WHAT TO PRODUCE
The full set of records must be set down verbatim.

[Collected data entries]
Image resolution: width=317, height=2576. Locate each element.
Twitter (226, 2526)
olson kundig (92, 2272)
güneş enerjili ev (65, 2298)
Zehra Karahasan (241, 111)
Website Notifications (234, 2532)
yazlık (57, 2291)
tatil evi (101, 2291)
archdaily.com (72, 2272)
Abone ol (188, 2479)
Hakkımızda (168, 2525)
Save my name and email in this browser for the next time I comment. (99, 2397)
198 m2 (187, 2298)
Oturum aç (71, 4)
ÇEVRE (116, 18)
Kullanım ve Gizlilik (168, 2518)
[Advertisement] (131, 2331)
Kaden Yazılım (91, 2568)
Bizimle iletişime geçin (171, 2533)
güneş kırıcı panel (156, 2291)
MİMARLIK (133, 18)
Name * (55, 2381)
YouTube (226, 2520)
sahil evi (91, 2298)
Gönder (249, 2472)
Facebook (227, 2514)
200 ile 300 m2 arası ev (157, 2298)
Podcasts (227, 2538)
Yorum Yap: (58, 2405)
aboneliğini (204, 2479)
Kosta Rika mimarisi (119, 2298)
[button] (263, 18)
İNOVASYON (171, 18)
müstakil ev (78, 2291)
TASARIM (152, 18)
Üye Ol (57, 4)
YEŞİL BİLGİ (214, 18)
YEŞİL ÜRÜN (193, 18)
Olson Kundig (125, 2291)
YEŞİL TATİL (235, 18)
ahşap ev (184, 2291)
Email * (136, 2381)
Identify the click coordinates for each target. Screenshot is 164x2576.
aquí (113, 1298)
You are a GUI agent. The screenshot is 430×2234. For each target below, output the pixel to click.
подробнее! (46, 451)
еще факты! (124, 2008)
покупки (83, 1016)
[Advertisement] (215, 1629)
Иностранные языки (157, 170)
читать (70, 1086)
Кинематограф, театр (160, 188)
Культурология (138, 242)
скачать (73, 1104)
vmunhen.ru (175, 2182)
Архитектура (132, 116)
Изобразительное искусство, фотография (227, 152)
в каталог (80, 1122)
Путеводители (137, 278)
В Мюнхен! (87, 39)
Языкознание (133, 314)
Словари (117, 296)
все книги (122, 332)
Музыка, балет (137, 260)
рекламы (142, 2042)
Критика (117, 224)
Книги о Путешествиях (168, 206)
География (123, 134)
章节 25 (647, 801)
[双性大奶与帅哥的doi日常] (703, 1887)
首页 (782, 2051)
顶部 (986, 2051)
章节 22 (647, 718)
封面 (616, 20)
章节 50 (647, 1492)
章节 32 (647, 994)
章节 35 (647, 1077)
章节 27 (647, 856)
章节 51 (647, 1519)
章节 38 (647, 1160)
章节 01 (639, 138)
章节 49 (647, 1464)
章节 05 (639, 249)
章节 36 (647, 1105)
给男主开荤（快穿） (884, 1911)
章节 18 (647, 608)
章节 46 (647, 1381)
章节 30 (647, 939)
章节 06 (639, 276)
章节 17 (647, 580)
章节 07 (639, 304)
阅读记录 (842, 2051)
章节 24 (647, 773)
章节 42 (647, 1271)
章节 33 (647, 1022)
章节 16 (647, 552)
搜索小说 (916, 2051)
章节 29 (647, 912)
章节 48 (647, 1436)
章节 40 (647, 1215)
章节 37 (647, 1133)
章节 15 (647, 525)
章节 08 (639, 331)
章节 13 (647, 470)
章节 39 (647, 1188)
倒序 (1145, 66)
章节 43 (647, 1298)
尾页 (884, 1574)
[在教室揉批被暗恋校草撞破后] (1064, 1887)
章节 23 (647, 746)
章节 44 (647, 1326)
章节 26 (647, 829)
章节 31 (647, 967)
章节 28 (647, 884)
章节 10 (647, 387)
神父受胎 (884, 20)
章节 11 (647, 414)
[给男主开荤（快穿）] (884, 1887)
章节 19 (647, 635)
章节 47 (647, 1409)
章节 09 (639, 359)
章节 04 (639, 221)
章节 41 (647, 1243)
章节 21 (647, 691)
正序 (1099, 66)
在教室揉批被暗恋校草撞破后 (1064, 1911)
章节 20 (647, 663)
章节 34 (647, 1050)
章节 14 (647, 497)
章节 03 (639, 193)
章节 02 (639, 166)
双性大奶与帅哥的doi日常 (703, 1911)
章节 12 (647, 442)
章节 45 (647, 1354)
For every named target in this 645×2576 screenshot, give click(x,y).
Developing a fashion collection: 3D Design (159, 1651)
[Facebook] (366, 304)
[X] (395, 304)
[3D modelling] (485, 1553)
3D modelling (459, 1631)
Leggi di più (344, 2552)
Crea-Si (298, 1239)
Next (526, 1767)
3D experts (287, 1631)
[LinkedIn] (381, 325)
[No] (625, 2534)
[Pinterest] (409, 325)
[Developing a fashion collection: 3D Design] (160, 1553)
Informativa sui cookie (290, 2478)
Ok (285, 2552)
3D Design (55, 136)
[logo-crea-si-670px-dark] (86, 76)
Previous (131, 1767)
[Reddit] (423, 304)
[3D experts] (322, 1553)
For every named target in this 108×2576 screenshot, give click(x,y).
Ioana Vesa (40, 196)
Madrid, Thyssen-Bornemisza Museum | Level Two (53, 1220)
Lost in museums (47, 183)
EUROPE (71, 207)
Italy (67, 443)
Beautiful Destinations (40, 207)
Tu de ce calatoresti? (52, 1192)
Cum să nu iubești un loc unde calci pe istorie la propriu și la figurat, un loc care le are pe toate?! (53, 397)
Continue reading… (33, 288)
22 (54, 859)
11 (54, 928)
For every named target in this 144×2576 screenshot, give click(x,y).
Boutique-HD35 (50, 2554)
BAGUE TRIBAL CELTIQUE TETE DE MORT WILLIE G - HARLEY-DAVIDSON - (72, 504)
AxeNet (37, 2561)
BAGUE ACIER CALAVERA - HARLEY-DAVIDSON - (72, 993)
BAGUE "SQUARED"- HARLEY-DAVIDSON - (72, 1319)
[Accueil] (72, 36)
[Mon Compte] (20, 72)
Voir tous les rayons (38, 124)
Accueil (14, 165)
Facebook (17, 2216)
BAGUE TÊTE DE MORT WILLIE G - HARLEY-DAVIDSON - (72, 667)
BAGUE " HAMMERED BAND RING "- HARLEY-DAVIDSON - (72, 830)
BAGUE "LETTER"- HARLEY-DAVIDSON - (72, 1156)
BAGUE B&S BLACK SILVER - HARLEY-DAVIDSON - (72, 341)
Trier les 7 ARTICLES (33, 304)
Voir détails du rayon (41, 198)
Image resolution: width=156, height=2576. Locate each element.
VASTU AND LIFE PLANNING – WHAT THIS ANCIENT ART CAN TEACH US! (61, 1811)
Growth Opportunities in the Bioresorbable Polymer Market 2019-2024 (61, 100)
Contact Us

SOLUTION TO THIS PROBLEM
Image resolution: width=317, height=2576. Locate each element.
Twitter (226, 2526)
olson kundig (92, 2272)
güneş enerjili ev (65, 2298)
Zehra Karahasan (241, 111)
Website Notifications (234, 2532)
yazlık (57, 2291)
tatil evi (101, 2291)
archdaily.com (72, 2272)
Abone ol (188, 2479)
Hakkımızda (168, 2525)
Save my name and email in this browser for the next time I comment. (99, 2397)
198 m2 (187, 2298)
Oturum aç (71, 4)
ÇEVRE (116, 18)
Kullanım ve Gizlilik (168, 2518)
[Advertisement] (131, 2331)
Kaden Yazılım (91, 2568)
Bizimle iletişime geçin (171, 2533)
güneş kırıcı panel (156, 2291)
MİMARLIK (133, 18)
Name * (55, 2381)
YouTube (226, 2520)
sahil evi (91, 2298)
Gönder (249, 2472)
Facebook (227, 2514)
200 ile 300 m2 arası ev (157, 2298)
Podcasts (227, 2538)
Yorum Yap: (58, 2405)
aboneliğini (204, 2479)
Kosta Rika mimarisi (119, 2298)
[button] (263, 18)
İNOVASYON (171, 18)
müstakil ev (78, 2291)
TASARIM (152, 18)
Üye Ol (57, 4)
YEŞİL BİLGİ (214, 18)
YEŞİL ÜRÜN (193, 18)
Olson Kundig (125, 2291)
YEŞİL TATİL (235, 18)
ahşap ev (184, 2291)
Email * (136, 2381)
Identify the click coordinates for each target. Screenshot is 164x2576.
aquí (113, 1298)
You are a GUI agent. The screenshot is 430×2234. For each target below, output the pixel to click.
подробнее! (46, 451)
еще факты! (124, 2008)
покупки (83, 1016)
[Advertisement] (215, 1629)
Иностранные языки (157, 170)
читать (70, 1086)
Кинематограф, театр (160, 188)
Культурология (138, 242)
скачать (73, 1104)
vmunhen.ru (175, 2182)
Архитектура (132, 116)
Изобразительное искусство, фотография (227, 152)
в каталог (80, 1122)
Путеводители (137, 278)
В Мюнхен! (87, 39)
Языкознание (133, 314)
Словари (117, 296)
все книги (122, 332)
Музыка, балет (137, 260)
рекламы (142, 2042)
Критика (117, 224)
Книги о Путешествиях (168, 206)
География (123, 134)
章节 25 (647, 801)
[双性大奶与帅哥的doi日常] (703, 1887)
首页 (782, 2051)
顶部 (986, 2051)
章节 22 (647, 718)
封面 (616, 20)
章节 50 (647, 1492)
章节 32 (647, 994)
章节 35 (647, 1077)
章节 27 (647, 856)
章节 51 (647, 1519)
章节 38 (647, 1160)
章节 01 (639, 138)
章节 49 (647, 1464)
章节 05 (639, 249)
章节 36 (647, 1105)
给男主开荤（快穿） (884, 1911)
章节 18 (647, 608)
章节 46 (647, 1381)
章节 30 (647, 939)
章节 06 (639, 276)
章节 17 (647, 580)
章节 07 (639, 304)
阅读记录 (842, 2051)
章节 24 (647, 773)
章节 42 (647, 1271)
章节 33 (647, 1022)
章节 16 (647, 552)
搜索小说 (916, 2051)
章节 29 (647, 912)
章节 48 (647, 1436)
章节 40 (647, 1215)
章节 37 (647, 1133)
章节 15 (647, 525)
章节 08 (639, 331)
章节 13 (647, 470)
章节 39 (647, 1188)
倒序 (1145, 66)
章节 43 (647, 1298)
尾页 (884, 1574)
[在教室揉批被暗恋校草撞破后] (1064, 1887)
章节 23 (647, 746)
章节 44 (647, 1326)
章节 26 (647, 829)
章节 31 (647, 967)
章节 28 (647, 884)
章节 10 (647, 387)
神父受胎 (884, 20)
章节 11 (647, 414)
[给男主开荤（快穿）] (884, 1887)
章节 19 (647, 635)
章节 47 (647, 1409)
章节 09 (639, 359)
章节 04 (639, 221)
章节 41 (647, 1243)
章节 21 (647, 691)
正序 (1099, 66)
在教室揉批被暗恋校草撞破后 (1064, 1911)
章节 20 (647, 663)
章节 34 (647, 1050)
章节 14 (647, 497)
章节 03 (639, 193)
章节 02 (639, 166)
双性大奶与帅哥的doi日常 (703, 1911)
章节 12 (647, 442)
章节 45 (647, 1354)
For every named target in this 645×2576 screenshot, give click(x,y).
Developing a fashion collection: 3D Design (159, 1651)
[Facebook] (366, 304)
[X] (395, 304)
[3D modelling] (485, 1553)
3D modelling (459, 1631)
Leggi di più (344, 2552)
Crea-Si (298, 1239)
Next (526, 1767)
3D experts (287, 1631)
[LinkedIn] (381, 325)
[No] (625, 2534)
[Pinterest] (409, 325)
[Developing a fashion collection: 3D Design] (160, 1553)
Informativa sui cookie (290, 2478)
Ok (285, 2552)
3D Design (55, 136)
[logo-crea-si-670px-dark] (86, 76)
Previous (131, 1767)
[Reddit] (423, 304)
[3D experts] (322, 1553)
For every named target in this 108×2576 screenshot, give click(x,y).
Ioana Vesa (40, 196)
Madrid, Thyssen-Bornemisza Museum | Level Two (53, 1220)
Lost in museums (47, 183)
EUROPE (71, 207)
Italy (67, 443)
Beautiful Destinations (40, 207)
Tu de ce calatoresti? (52, 1192)
Cum să nu iubești un loc unde calci pe istorie la propriu și la figurat, un loc care le are pe toate?! (53, 397)
Continue reading… (33, 288)
22 (54, 859)
11 (54, 928)
For every named target in this 144×2576 screenshot, give click(x,y).
Boutique-HD35 (50, 2554)
BAGUE TRIBAL CELTIQUE TETE DE MORT WILLIE G - HARLEY-DAVIDSON - (72, 504)
AxeNet (37, 2561)
BAGUE ACIER CALAVERA - HARLEY-DAVIDSON - (72, 993)
BAGUE "SQUARED"- HARLEY-DAVIDSON - (72, 1319)
[Accueil] (72, 36)
[Mon Compte] (20, 72)
Voir tous les rayons (38, 124)
Accueil (14, 165)
Facebook (17, 2216)
BAGUE TÊTE DE MORT WILLIE G - HARLEY-DAVIDSON - (72, 667)
BAGUE " HAMMERED BAND RING "- HARLEY-DAVIDSON - (72, 830)
BAGUE "LETTER"- HARLEY-DAVIDSON - (72, 1156)
BAGUE B&S BLACK SILVER - HARLEY-DAVIDSON - (72, 341)
Trier les 7 ARTICLES (33, 304)
Voir détails du rayon (41, 198)
Image resolution: width=156, height=2576. Locate each element.
VASTU AND LIFE PLANNING – WHAT THIS ANCIENT ART CAN TEACH US! (61, 1811)
Growth Opportunities in the Bioresorbable Polymer Market 2019-2024 (61, 100)
Contact Us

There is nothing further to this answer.